In such a culture, public matters always become personal, leading to arbitrariness. Those who rule over us tend to treat the authority vested in them as their personal fiefdom, and the rest of us respond with resentment or supplicancy.

Everyone surely knows that the idea of “official discretion” by Garda officers is a fiction: this kind of thing has always been done on the basis of nods and winks, because we demand that power be at all times amenable to the personal, to empathy, discretion and fellowship. Such favours are actually a way of greasing the awkwardness rather than abuses in the normal sense. The true problem is an inability to remove the personal dimension from the exercising of State power, which often becomes confused with “corruption”.

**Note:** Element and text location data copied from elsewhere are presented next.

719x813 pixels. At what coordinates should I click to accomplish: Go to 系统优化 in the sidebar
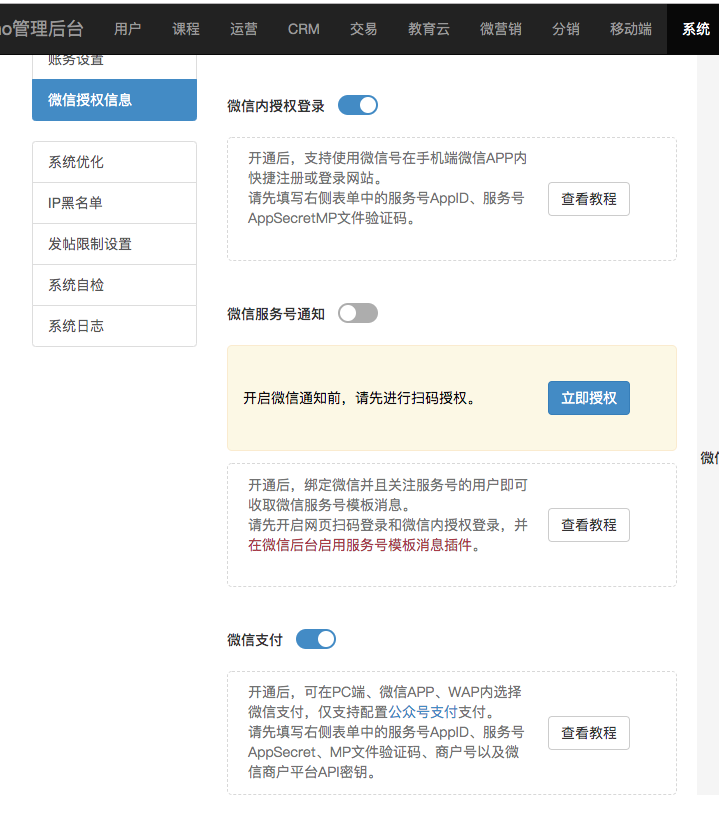(114, 162)
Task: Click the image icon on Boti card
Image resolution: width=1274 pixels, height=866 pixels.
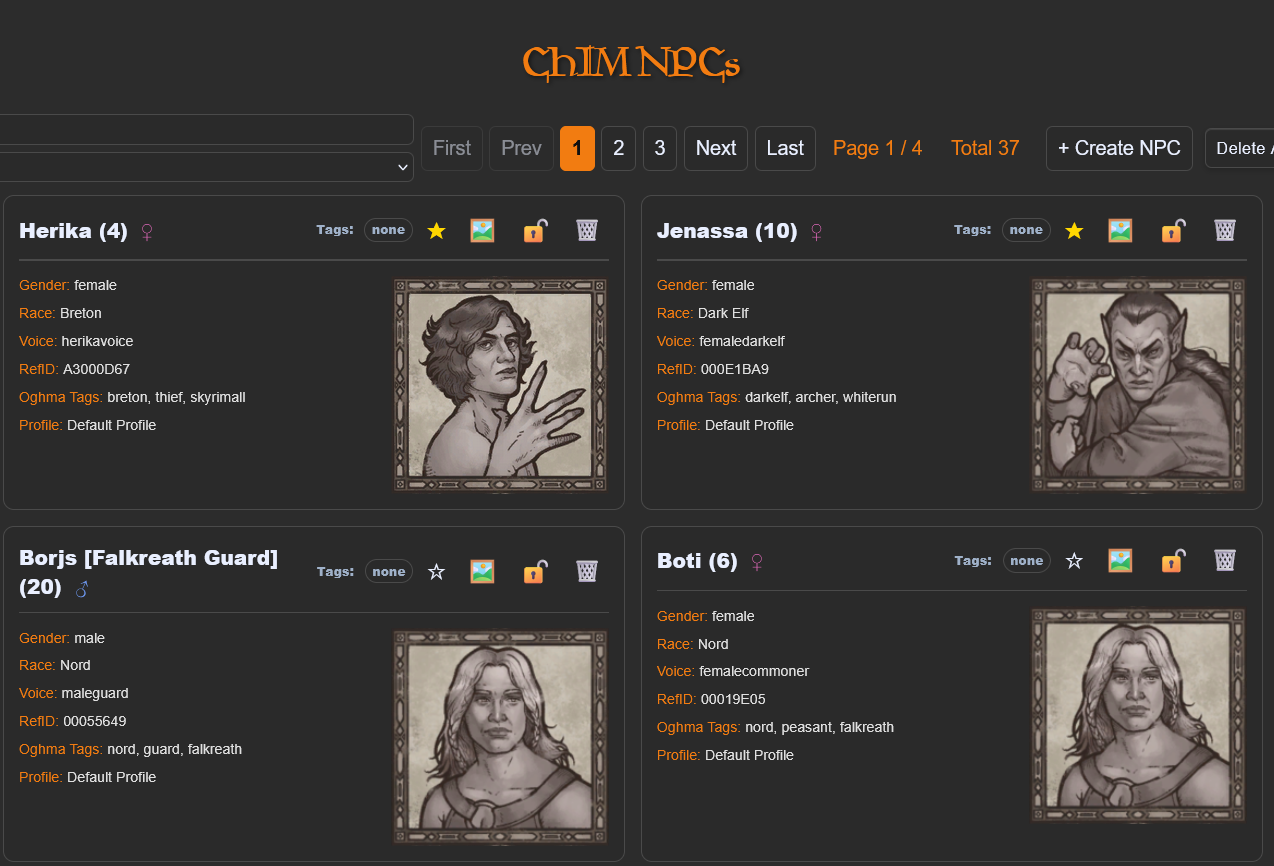Action: pos(1120,561)
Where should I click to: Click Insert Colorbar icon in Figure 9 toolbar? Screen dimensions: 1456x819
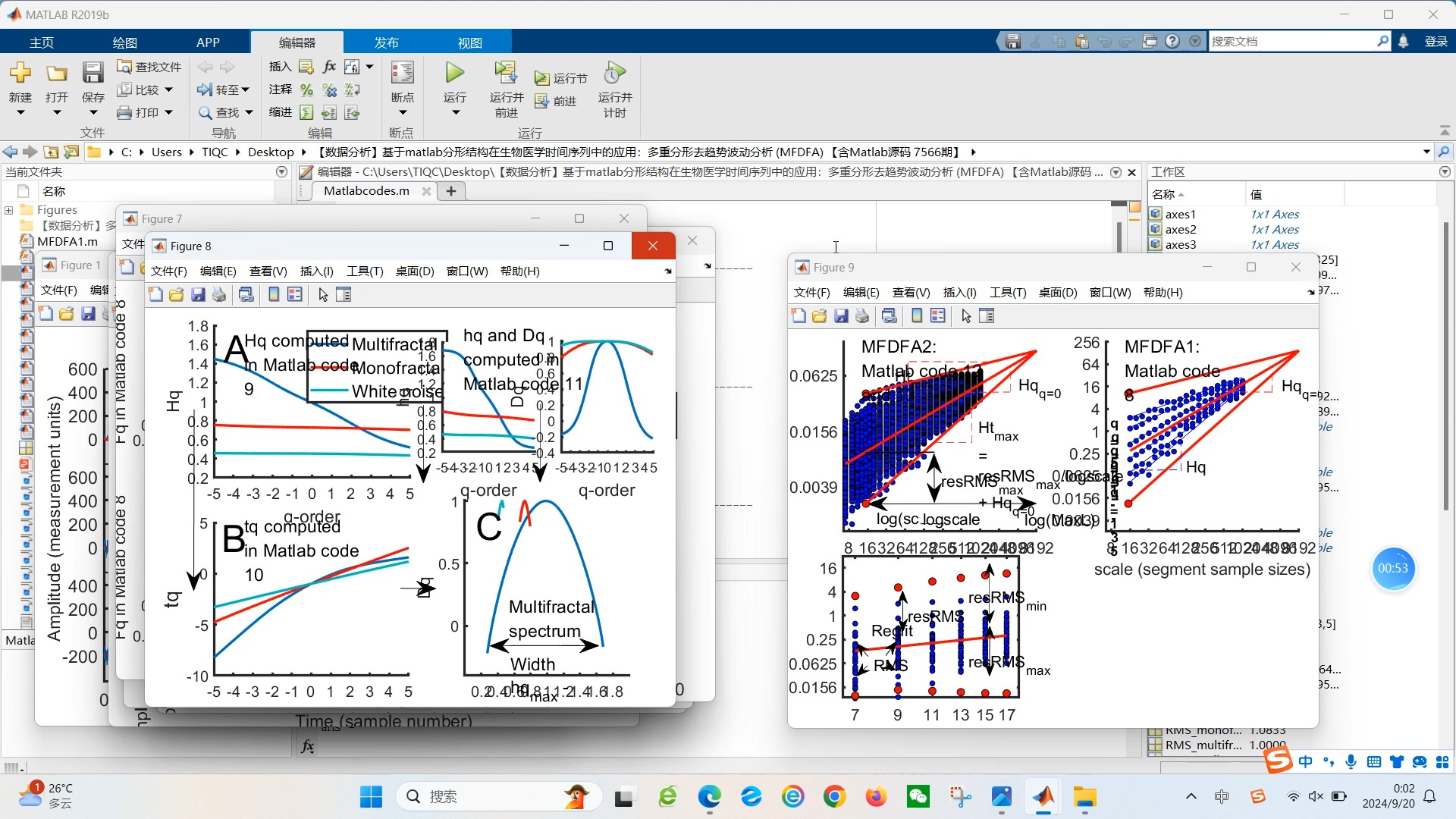click(x=917, y=316)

In Ireland, power can sometimes be used benignly and sometimes vindictively, but is almost invariably kept vaguely within the personal domain. Some of us resent this; others see it as something to be exploited by force of position or personality. And, in the absence of a correct analysis, we become confused between what is and what, on the basis of comparisons with “other developed societies”, we imagine ought to be.


Reluctant citizenship
But the truth is that, we Irish – all or most of us – are reluctant citizens. We hate being our own masters, and hate what this requires of us: that some of us are called to authority in different situations, in the common good. Deep down, we'd prefer to be occupied, so that we didn't have to take responsibility or submit to our own shared authority. We'd sooner be "in it together" – against somebody else.